With the Steelers down to fourth-and-10 on their side of the field, Bradshaw lofted a pass downfield intended for Frenchy Fuqua. As Fuqua and safety Jack Tatum converged on the ball, it bounded high in the air for what looked to be a certain incompletion. Instead, Harris, trailing on the play, caught the ball nearly at his shoe tops and raced into the end zone for an improbable touchdown.

Noll's Steelers did not win the Super Bowl that season - they lost to unbeaten Miami on a fake punt in the AFC title game.

But, with their roster completed by their remarkable 1974 draft, they finally became NFL champions and did it three more times by January 1980.

Still, Noll's best team might have been in 1976, when the Steelers rebounded from a 1-4 start to go 10-4 - even with Bradshaw injured and out most of the season - by playing the greatest stretch of defense in NFL history.

The Steel Curtain shut out five of their final nine opponents while yielding only 28 points. At one point, they didn't allow a touchdown for 22 quarters.

A year later, Noll wound up in a federal court trial. He accused Raiders defensive back George Atkinson, who had leveled Swann with a brutal hit the season before, of being part of the NFL's ''criminal element.''

Noll prevailed, but there were hard feelings when, under oath, he included Blount as also being part of that criminal element. The Steelers went 9-5 that season, but rebounded to win the championship in the 1978 and 1979 seasons.

When all the talent began to retire, the championships ended. Great drafts gave way to poor ones. The Steelers won only two playoff games and no conference championships in Noll's final 12 seasons, missing the postseason eight times.

Noll never was much of a yeller or screamer, though he had his moments. He confronted Oilers coach Jerry Glanville at midfield and warned him about the team's borderline-legal blocking techniques.

''He didn't feel like it was his job to motivate,'' Bleier said. ''It was his job to take motivated people and give them a direction and get the job done.''

When he retired, Noll always said he would never coach another team and he didn't.

In 2007, the football field at St. Vincent College, the Steelers' longtime training camp home in Latrobe, was named for Noll, even though he played at and graduated from Dayton.

Born in Cleveland, Noll attended Benedictine High School, where he played running back and tackle, winning All-State honors, before gaining a scholarship to play for the Flyers.

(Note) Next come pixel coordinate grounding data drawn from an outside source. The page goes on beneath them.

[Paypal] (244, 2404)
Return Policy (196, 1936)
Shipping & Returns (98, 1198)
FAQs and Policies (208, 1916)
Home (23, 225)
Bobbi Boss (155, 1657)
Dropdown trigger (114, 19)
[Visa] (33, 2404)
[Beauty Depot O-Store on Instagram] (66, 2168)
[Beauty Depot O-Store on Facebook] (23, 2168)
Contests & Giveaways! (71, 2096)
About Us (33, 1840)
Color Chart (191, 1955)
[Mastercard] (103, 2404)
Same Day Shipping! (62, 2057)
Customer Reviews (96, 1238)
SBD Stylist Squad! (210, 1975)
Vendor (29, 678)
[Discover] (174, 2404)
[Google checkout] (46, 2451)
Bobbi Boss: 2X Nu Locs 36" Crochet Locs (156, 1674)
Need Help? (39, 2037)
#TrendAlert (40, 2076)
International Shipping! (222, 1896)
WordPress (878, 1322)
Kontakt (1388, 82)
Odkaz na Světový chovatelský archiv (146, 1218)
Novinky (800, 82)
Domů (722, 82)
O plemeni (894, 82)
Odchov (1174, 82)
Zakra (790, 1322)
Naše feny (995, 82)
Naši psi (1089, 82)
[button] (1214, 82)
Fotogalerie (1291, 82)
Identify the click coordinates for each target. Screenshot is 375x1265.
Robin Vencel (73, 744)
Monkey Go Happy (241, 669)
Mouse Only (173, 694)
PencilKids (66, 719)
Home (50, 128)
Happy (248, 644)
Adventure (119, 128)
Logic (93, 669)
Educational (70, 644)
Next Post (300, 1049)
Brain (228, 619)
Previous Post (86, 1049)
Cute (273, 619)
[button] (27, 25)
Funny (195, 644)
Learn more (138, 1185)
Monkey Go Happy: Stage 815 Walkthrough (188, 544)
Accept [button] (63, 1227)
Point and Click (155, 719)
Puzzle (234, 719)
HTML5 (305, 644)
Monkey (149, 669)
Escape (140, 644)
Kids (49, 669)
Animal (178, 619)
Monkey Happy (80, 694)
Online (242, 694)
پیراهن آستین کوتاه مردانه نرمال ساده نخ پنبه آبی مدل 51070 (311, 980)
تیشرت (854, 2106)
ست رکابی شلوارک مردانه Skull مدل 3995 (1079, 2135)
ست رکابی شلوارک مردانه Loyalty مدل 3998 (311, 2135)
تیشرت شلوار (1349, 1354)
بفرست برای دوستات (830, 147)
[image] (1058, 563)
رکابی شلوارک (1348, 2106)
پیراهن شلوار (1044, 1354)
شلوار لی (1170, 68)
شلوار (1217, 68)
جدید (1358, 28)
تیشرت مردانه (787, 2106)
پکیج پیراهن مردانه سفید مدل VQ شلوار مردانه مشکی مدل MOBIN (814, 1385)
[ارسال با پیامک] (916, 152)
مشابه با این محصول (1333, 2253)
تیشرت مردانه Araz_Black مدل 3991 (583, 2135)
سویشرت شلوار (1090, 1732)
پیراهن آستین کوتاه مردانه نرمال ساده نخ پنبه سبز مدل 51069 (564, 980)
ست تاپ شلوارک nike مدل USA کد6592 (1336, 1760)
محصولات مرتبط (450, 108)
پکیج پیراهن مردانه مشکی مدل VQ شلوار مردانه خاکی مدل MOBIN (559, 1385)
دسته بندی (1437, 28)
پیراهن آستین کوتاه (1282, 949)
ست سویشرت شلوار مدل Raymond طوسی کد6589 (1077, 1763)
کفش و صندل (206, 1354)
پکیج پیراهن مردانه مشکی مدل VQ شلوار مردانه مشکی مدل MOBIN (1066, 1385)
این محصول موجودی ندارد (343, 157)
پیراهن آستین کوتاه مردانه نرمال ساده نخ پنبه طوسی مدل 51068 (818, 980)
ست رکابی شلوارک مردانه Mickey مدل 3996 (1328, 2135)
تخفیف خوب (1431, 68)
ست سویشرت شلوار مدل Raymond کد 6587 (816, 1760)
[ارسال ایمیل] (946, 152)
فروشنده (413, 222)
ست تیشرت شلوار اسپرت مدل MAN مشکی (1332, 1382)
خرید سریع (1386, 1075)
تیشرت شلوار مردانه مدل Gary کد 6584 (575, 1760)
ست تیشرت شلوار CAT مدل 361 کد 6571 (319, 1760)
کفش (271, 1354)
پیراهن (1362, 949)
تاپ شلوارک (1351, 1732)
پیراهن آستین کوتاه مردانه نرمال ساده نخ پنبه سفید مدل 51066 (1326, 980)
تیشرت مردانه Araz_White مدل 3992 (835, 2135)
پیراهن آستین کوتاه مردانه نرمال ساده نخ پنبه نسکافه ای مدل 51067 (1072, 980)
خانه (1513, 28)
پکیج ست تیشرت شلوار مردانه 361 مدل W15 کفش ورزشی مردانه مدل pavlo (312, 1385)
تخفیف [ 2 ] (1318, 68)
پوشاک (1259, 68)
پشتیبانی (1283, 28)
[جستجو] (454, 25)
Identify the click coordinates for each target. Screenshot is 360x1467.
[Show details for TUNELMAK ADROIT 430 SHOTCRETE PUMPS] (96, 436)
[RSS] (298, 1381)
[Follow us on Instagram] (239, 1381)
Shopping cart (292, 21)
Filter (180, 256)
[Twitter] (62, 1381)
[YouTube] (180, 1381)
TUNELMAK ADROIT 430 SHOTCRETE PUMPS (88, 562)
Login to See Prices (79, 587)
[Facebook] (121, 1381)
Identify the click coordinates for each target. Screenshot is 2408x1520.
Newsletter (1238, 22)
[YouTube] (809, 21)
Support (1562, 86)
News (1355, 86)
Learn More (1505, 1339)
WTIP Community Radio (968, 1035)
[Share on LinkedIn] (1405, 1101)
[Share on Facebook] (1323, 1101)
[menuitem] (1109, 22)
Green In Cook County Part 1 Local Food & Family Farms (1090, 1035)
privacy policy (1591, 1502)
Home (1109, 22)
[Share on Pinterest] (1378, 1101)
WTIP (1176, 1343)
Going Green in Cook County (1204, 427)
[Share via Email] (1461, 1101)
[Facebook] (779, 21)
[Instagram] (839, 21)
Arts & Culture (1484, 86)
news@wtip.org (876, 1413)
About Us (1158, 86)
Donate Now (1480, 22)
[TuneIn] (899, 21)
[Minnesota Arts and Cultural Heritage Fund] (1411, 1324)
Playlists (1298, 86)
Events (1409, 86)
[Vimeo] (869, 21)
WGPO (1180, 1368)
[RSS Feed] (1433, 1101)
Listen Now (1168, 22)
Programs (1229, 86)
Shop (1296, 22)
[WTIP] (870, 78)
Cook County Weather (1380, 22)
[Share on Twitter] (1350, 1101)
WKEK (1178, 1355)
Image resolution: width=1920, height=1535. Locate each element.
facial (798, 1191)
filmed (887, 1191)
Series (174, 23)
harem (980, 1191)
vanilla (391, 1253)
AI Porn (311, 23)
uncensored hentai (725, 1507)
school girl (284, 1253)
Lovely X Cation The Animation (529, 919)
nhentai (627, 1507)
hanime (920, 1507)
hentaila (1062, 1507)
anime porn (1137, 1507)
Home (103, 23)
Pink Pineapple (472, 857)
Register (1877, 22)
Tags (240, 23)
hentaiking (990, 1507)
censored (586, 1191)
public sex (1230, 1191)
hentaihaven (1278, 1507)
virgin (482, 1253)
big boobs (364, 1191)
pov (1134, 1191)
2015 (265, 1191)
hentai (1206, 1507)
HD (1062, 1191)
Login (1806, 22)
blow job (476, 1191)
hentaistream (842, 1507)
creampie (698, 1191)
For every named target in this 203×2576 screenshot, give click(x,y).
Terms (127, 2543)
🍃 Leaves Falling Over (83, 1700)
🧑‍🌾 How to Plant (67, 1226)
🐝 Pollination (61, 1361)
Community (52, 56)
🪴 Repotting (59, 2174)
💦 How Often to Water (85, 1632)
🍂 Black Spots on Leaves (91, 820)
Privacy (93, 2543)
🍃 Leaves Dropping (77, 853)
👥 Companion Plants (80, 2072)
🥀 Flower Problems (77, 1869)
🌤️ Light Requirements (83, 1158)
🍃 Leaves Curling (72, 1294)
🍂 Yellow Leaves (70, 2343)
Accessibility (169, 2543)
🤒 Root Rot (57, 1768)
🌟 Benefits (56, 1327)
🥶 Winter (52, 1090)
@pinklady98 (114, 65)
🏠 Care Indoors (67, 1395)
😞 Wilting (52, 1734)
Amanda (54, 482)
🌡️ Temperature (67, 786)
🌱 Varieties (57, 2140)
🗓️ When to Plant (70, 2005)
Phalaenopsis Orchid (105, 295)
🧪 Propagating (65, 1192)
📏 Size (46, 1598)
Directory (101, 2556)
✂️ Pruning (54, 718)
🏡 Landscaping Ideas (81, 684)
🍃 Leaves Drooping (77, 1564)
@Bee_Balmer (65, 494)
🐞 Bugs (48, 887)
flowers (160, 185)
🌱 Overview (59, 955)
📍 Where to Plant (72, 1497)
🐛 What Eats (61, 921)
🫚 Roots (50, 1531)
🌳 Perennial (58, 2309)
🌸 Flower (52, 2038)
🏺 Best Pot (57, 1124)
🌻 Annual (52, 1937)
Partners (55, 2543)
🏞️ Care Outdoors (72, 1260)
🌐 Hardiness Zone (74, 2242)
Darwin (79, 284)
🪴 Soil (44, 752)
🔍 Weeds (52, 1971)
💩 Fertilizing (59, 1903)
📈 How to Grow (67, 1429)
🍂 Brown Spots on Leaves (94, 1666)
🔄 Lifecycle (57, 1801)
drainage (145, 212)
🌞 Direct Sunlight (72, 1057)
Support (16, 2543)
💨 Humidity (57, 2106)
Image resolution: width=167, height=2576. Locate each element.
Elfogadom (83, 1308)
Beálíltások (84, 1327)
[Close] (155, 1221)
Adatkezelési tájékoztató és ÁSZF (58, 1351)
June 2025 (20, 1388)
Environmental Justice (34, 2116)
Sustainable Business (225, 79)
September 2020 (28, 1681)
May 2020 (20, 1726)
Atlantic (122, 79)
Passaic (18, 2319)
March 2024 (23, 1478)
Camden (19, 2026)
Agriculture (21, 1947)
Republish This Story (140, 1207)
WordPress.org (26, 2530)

He was drafted by the Cleveland Browns, Pittsburgh's biggest, most traditional rival, in 1953.

At 27, he retired as a player from the Browns in 1959.

CountDeMoney

Watching the NFL Network replaying the '77 AFC Divisional game, Raiders at the Colts.  I can barely remember that game, but I do remember Dave Casper.  Man, those Bert Jones teams were talented and fun.

CountDeMoney

Quote from: sbr on June 14, 2014, 10:34:03 AM
Chuck Noll has died.

A true legend, but Christ...the Steelers, CBS and the league are going to be absolutely insufferable this season.